Directions for this task: Wherever a line below holds the word "will", copy that line.

Stored items:
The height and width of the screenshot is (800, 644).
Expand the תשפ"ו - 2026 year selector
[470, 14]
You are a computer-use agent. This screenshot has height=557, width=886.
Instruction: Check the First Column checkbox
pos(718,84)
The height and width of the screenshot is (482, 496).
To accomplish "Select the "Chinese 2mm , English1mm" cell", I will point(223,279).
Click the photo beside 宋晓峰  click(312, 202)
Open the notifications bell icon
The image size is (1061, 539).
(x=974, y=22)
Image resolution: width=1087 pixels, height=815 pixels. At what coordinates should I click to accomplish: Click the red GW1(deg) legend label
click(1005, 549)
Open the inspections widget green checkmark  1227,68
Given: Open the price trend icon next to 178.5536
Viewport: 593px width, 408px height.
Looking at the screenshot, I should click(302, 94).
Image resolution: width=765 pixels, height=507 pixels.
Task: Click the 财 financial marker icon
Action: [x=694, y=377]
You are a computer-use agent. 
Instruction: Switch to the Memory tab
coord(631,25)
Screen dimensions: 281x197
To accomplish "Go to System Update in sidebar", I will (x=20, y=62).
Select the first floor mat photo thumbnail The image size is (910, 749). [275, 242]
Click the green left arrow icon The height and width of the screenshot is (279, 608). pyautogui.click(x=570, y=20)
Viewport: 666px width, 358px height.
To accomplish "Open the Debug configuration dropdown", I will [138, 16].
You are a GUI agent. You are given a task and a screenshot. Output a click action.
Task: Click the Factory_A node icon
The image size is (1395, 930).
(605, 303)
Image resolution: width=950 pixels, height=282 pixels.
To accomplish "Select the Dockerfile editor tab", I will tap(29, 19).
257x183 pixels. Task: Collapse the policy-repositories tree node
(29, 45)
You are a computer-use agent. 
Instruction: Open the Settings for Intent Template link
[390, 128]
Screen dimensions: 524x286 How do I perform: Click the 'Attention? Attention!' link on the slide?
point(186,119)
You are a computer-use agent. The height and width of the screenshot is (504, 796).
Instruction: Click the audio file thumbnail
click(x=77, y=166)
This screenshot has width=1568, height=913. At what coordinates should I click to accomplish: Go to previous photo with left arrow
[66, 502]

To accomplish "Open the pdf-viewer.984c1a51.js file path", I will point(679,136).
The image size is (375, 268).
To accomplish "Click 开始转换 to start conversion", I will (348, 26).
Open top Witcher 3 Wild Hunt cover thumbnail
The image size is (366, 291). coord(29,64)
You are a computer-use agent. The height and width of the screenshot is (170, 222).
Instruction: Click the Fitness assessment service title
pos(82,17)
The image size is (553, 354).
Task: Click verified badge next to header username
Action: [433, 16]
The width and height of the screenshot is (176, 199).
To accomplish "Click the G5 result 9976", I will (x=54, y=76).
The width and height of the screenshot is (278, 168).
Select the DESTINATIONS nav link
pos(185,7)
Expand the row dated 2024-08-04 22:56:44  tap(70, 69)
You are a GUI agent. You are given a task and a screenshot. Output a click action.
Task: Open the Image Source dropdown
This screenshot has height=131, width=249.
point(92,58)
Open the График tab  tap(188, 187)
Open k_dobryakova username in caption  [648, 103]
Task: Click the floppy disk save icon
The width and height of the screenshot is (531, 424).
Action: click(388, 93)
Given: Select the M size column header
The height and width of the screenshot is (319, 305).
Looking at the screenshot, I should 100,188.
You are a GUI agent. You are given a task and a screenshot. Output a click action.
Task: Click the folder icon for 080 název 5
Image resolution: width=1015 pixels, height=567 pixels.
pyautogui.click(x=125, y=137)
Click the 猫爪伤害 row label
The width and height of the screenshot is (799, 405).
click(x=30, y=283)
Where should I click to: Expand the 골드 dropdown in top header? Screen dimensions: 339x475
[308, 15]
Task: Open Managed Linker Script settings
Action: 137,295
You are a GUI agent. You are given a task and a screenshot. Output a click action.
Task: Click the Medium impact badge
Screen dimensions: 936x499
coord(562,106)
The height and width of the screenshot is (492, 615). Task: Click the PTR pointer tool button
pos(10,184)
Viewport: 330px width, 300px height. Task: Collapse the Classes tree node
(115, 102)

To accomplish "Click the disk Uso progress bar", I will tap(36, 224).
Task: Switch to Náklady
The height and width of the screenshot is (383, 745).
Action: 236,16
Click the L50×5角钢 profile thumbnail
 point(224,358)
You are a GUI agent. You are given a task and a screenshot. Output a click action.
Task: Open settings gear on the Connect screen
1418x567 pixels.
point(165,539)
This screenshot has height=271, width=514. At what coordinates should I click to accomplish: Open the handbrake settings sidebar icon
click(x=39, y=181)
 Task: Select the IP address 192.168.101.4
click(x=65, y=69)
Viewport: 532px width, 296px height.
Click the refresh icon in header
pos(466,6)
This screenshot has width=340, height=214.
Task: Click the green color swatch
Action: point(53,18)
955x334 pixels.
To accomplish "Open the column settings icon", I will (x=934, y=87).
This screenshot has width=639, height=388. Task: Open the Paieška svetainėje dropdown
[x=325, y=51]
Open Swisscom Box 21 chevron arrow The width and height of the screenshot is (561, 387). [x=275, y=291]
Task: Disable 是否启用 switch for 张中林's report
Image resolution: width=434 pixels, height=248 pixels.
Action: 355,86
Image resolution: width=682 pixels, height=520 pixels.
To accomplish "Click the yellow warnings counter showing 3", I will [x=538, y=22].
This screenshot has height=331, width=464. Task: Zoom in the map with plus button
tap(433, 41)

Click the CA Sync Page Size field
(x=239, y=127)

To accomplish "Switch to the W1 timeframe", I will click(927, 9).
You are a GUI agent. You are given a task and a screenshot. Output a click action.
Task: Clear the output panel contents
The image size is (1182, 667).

Answer for this exercise:
To accomplish "Select the "Chinese 2mm , English1mm" cell", I will point(223,279).
To accomplish "Go to System Update in sidebar", I will (x=20, y=62).
To accomplish "Open the Debug configuration dropdown", I will [138, 16].
To accomplish "Select the Dockerfile editor tab", I will tap(29, 19).
To accomplish "Open the pdf-viewer.984c1a51.js file path", I will point(679,136).
To accomplish "Click 开始转换 to start conversion", I will (348, 26).
To accomplish "Click the G5 result 9976", I will (x=54, y=76).
To accomplish "Click the disk Uso progress bar", I will tap(36, 224).
To accomplish "Open the column settings icon", I will (x=934, y=87).
To accomplish "Click the yellow warnings counter showing 3", I will [x=538, y=22].
To accomplish "Switch to the W1 timeframe", I will click(927, 9).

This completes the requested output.